Other income is comprised of distribution income receivable from Glenhawk Funding 1 Limited, Glenhawk Funding 2 Limited and Glenhawk Funding 3 Limited. These amounts relate to Deferred Consideration receivable as a result of the company originating and selling short term bridging loans to these SPVs. Deferred Consideration is calculated on a monthly basis in line with the SPVs' payment waterfall. An additional amount is accrued into the statement of comprehensive income such that the SPVs retain a specified amount of profit before tax per month. The SPVs have been consolidated into Glenhawk Group Limited's financial statements in accordance with FRS 102 S9.11.
Tax is recognised in profit or loss except that a charge attributable to an item of income and expense recognised as other comprehensive income or to an item recognised directly in equity is also recognised in other comprehensive income or directly in equity respectively.
The current income tax charge is calculated on the basis of tax rates and laws that have been enacted or substantively enacted by the balance sheet date in the countries where the Company operates and generates income.

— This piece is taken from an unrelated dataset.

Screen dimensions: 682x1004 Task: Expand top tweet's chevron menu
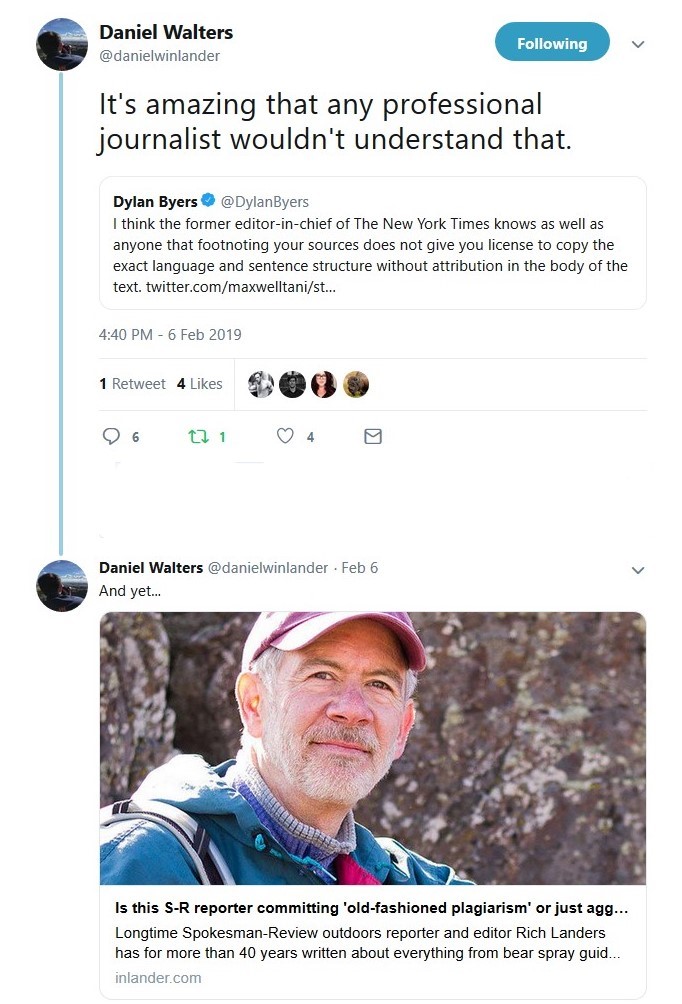point(638,44)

Deferred tax balances are recognised in respect of all timing differences that have originated but not reversed by the balance sheet date, except that:
∙The recognition of deferred tax assets is limited to the extent that it is probable that they will be recovered against the reversal of deferred tax liabilities or other future taxable profits; and
∙Any deferred tax balances are reversed if and when all conditions for retaining associated tax allowances have been met.
Deferred tax balances are not recognised in respect of permanent differences except in respect of business combinations, when deferred tax is recognised on the differences between the fair values of assets acquired and the future tax deductions available for them and the differences between the fair values of liabilities acquired and the amount that will be assessed for tax. Deferred tax is determined using tax rates and laws that have been enacted or substantively enacted by the balance sheet date.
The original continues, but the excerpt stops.